Pushups – how to do pushups correctly
by Nashville personal trainer Dan DeFigio
The pushup is a very underrated exercise. Not only does it strengthen and tone your chest, shoulders, and arms, but it can be a mean torso workout for unconditioned or medium-conditioned clients. Pushups can be done anywhere, with no equipment required, and an infinite number of variations exist to make them as easy or as challenging as necessary.EXECUTION: The pushup is a pressing movement, which means the focus should be on the pecs, the deltoids, and the triceps. The head should be pulled back into a slightly extended position – this will help to keep the erectors nice and tight to support the spine. The hands should be spaced outside the shoulders, but not so wide that at the bottom of the pushup you’ve got an angle at the elbow wider than 90 degrees.Two important things are frequently missed in the proper execution of a pushup – scapular positioning and torso stability.
- The shoulder blades should be depressed and retracted, as they should be during all pressing movements. Often, especially at the top of the movement, the client will allow the scapulae to spread apart. This should not happen, nor should the shoulders be shrugged. Both conditions take stress off the target muscles and subject the shoulders to potential injury.
- The torso should be locked into a neutral spine position throughout the entire set. A common problem involves allowing the waist to sag, creating an excessive lorditic curve. This robs the target muscles of pushing a majority of the body’s weight, and it subjects the spine and back muscles to unacceptable stress. The opposite problem is also common – allowing the hips to rise at the top of the exercise. This is your body’s unconscious way of taking the stress off of fatiguing muscles.
Throughout the movement, the arms should not be excessively abducted. The elbows should be just short of parallel to the shoulders when viewed from above. During certain modifications of this exercise, it’s easy to go too deep and strain the shoulders. The shoulders should not dip more than a couple inches below elbow level. Breathe in on the way down, and exhale as you push up.

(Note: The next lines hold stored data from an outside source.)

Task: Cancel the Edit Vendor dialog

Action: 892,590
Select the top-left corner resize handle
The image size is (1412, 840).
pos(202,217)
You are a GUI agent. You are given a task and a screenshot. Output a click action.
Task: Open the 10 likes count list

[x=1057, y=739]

MODIFICATIONS: Pushups can be modified to suit virtually any fitness level. As a general rule, the more bodyweight that’s on the hands, the more difficult it is to execute the pushup. Even elderly clients can perform simple pushups by leaning against the wall (photo A). The chart below list some modifications in order of increasing difficulty:
Standing (photo A)
Incline, on knees (photo B)
On knees (no photo)
Incline, on toes (photo C)
On toes (photo D)
Decline, on toes (photo E)
ADVANCED PUSHUPS: For a great challenge, try these variations:
LEGS ON SWISS BALL (no photo) – Balancing yourself on an unstable surface increases the proprioceptive demand of the exercise and works the torso muscles harder. Modify the difficulty by moving your hips closer to or farther away from the ball.
HANDS ON BALLS (photo G) – To improve balance and increase the activation of the shoulder stabilizers, put each hand on a medicine ball or a volleyball. For an even greater challenge, use two different sized balls, and combine this exercise with the Swiss Ball variation.
HANDS CLOSE (photo H) – By placing your hands close together, the triceps are heavily emphasized.
UNEVEN HANDS (photo I) – Place one hand normally, place the other on the floor directly under your neck. For another variation in unevenness, place one hand on a raised surface, like a box or a phone book.
PLYOMETRIC VARIATIONS: To develop explosive speed and coordination, add a few sets of these to your workout:
Pushoff: When you push, make the movement as fast and explosive as you can so your hands leave the floor. Add a hand clap while you’re airborne (photo K).
Box Pushoff: Place one hand on a raised surface and one hand on the
floor. Use the same explosive pushoff as above, but leave your hand on the box and twist your body 90 degrees in the air (photo L).